¿Puede reaparecer la purpura trombocitopénica idiopática?
La púrpura trombocitopénica idiopática (PTI), actualmente denominada púrpura trombocitopénica inmunitaria (PTI), puede presentar recurrencias, especialmente en su forma crónica. Aproximadamente el 20–30 % de los adultos con PTI experimentan recaídas tras una remisión inicial, ya sea espontánea o inducida por tratamiento. En niños, la enfermedad suele ser aguda y autolimitada, con una tasa de recurrencia inferior al 5 %. Los factores asociados a mayor riesgo de recaída incluyen: edad adulta, duración prolongada de la trombocitopenia antes del diagnóstico, niveles persistentemente bajos de plaquetas durante la remisión parcial y la presencia de autoanticuerpos antiplaquetarios detectables tras la normalización de la cifra plaquetaria.

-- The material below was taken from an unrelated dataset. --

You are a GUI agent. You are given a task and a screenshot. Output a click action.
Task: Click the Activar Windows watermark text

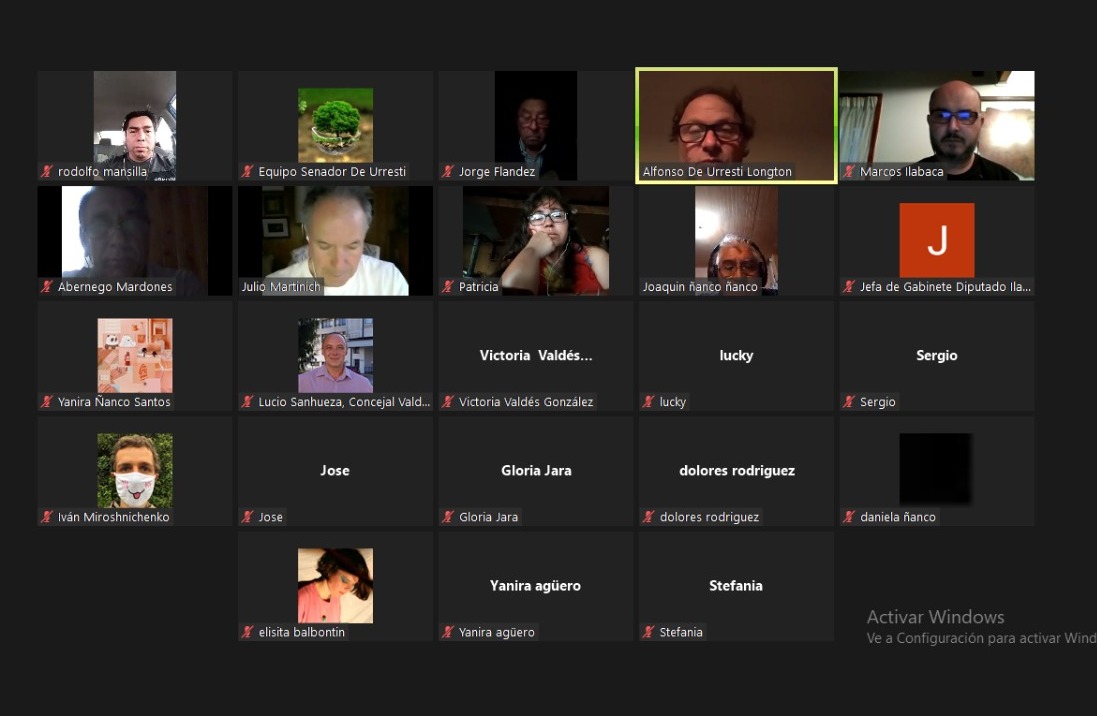935,617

Es fundamental realizar un seguimiento hematológico periódico —incluyendo recuentos plaquetarios — incluso después de alcanzar la remisión, pues las recaídas pueden ser asintomáticas al inicio o manifestarse con epistaxis, petequias, equimosis o, en casos graves, hemorragias mucocutáneas importantes. No existe una estrategia universalmente efectiva para prevenir las recurrencias, pero el manejo individualizado —que puede incluir corticoides, inmunoglobulina intravenosa, inhibidores de la tirosina quinasa (como el romiplostim o el eltrombopag) o esplenectomía en casos seleccionados— permite controlar eficazmente los episodios recurrentes en la mayoría de los pacientes.
Si usted ha tenido un episodio previo de PTI, le recomendamos mantener consultas regulares con su hematólogo y comunicar de inmediato cualquier signo sugestivo de sangrado anormal o aparición de lesiones cutáneas purpúricas, para una evaluación oportuna y ajuste terapéutico si fuera necesario.